THICK SMOKE from passing vehicles swarm España’s streets. The sky blends dark hues of orange and blue. Below the setting sun is the usual traffic and the crowd of students rushing to hail a tricycle, or racing to the nearest pedestrian lane.

Manila’s humidity and Cecile’s hasty steps form beads of sweat on her temple. Inside her dorm room awaits a pile of academic papers that are yet to be revised, as well as her uniform for her part-time job at a fast food branch. If she does not walk any faster, there is a chance she might miss the jeepney bound for Taft.
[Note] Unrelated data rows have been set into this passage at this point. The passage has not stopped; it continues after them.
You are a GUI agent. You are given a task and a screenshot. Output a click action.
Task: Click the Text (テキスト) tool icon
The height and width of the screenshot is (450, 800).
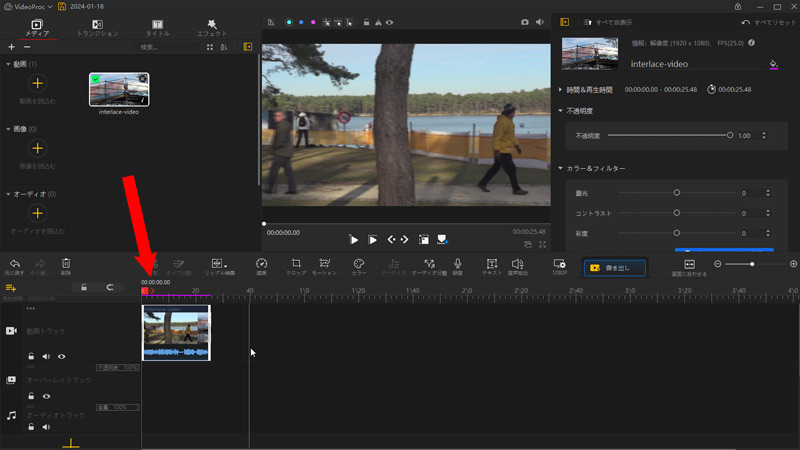coord(491,265)
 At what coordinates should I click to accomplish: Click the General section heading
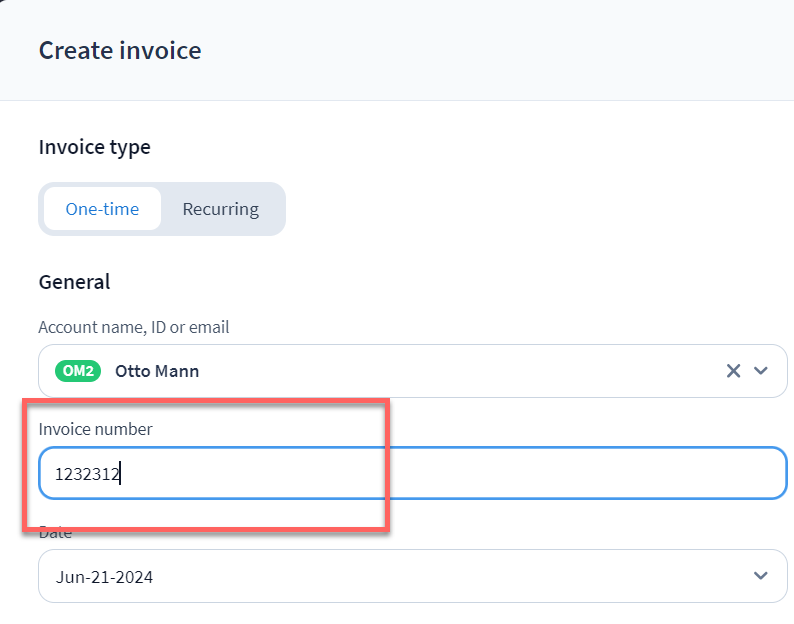point(74,282)
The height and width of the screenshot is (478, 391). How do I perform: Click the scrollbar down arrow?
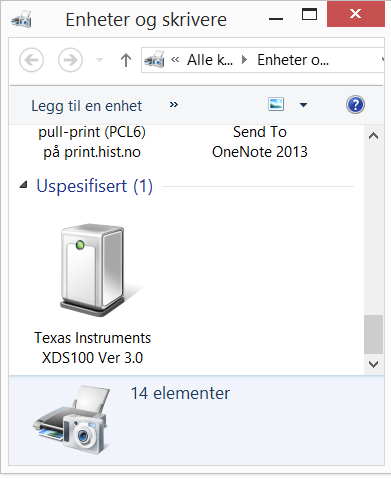tap(373, 364)
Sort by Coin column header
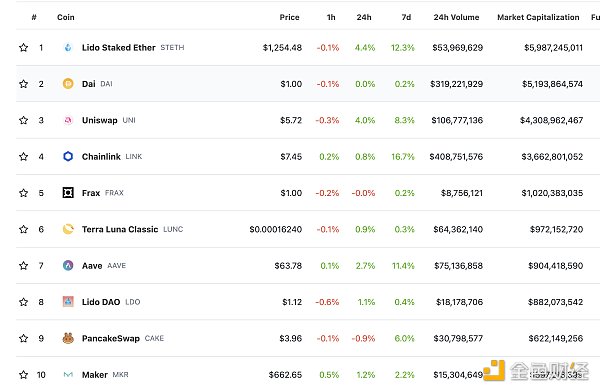The image size is (600, 392). [65, 17]
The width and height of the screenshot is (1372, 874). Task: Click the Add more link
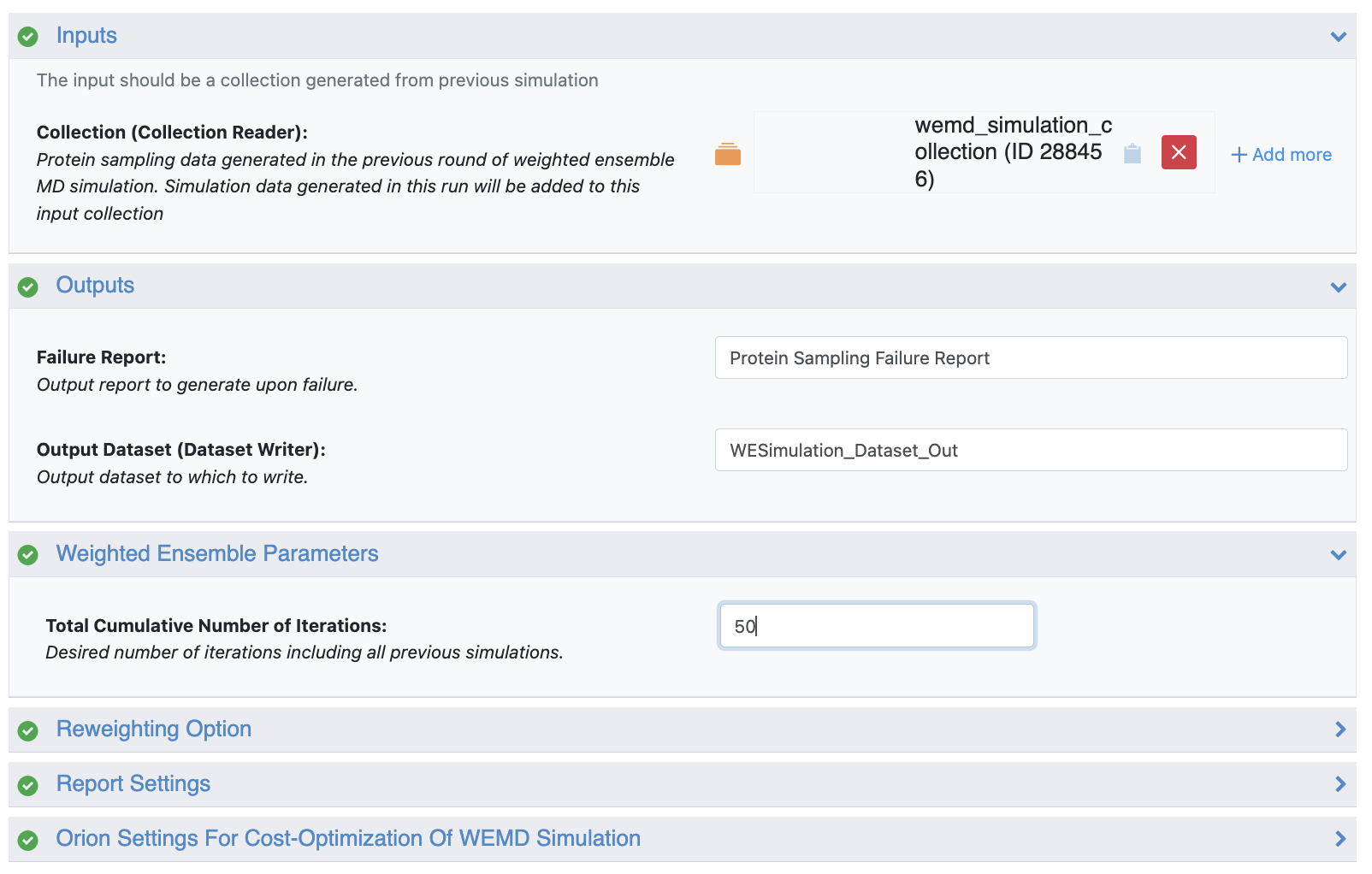(1281, 155)
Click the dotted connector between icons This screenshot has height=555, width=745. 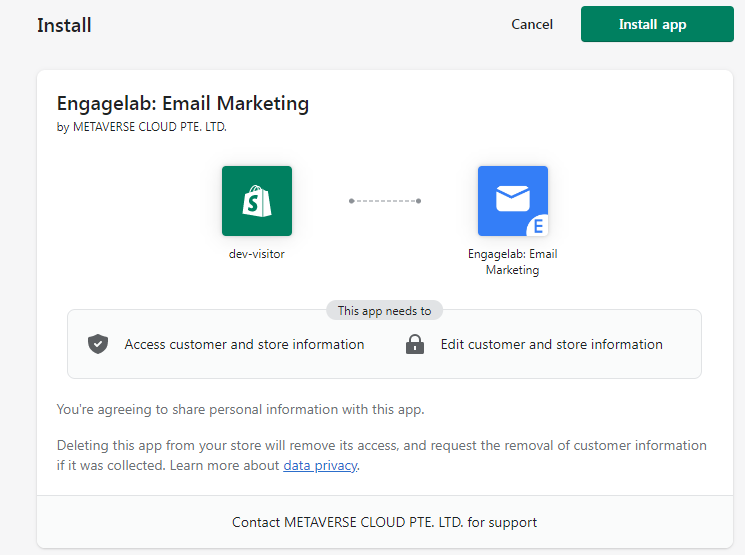(x=385, y=201)
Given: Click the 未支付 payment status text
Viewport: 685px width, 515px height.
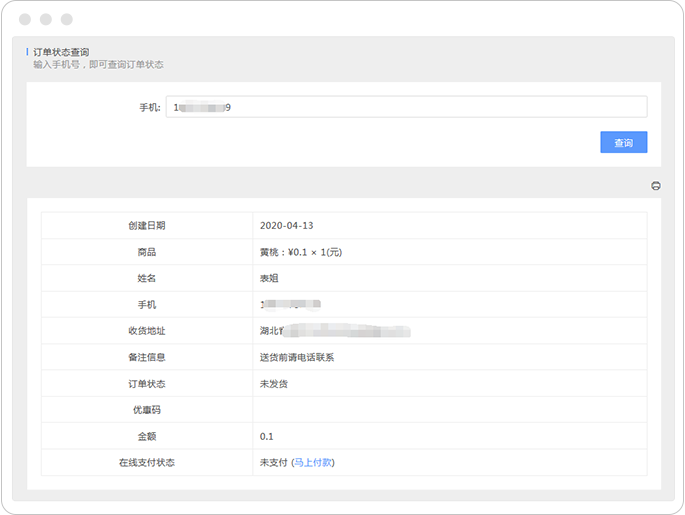Looking at the screenshot, I should tap(273, 462).
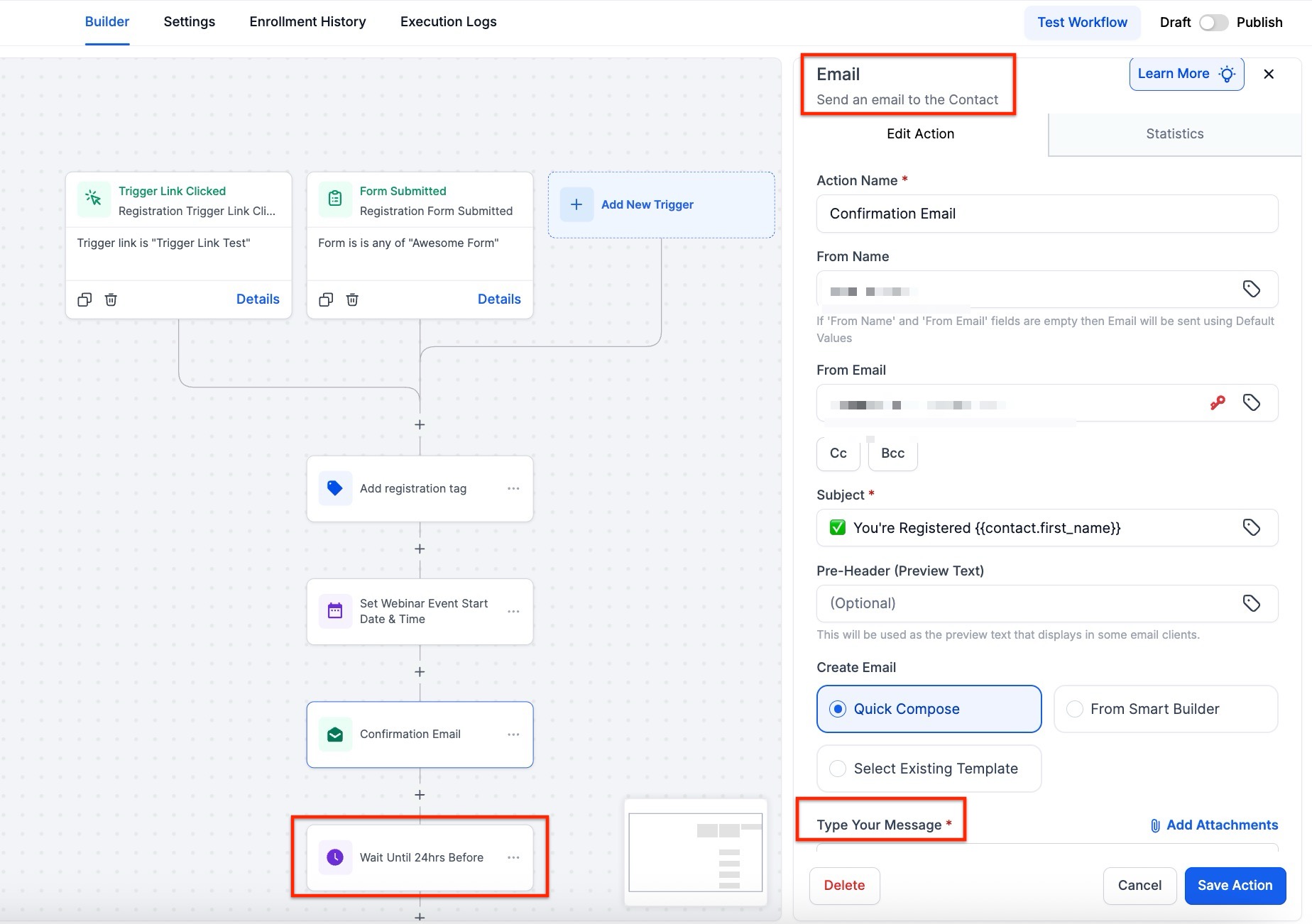Toggle the Draft/Publish switch
Screen dimensions: 1312x924
[x=1213, y=23]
She makes a mental note to herself to pass by the supermarket later to stock up on instant coffee. Summer classes have never been easy for her, and she does not want to make it harder by possibly failing tomorrow’s exams.

The dark circles under her eyes kind of match the color of the clouds above. Her tears threaten to spill as she tries to recall the last time she had a full eight hours of sleep.

In a matter of minutes, the sun will be engulfed and the skies will turn violet, then blue, then black. For now, Cecile takes a breath. 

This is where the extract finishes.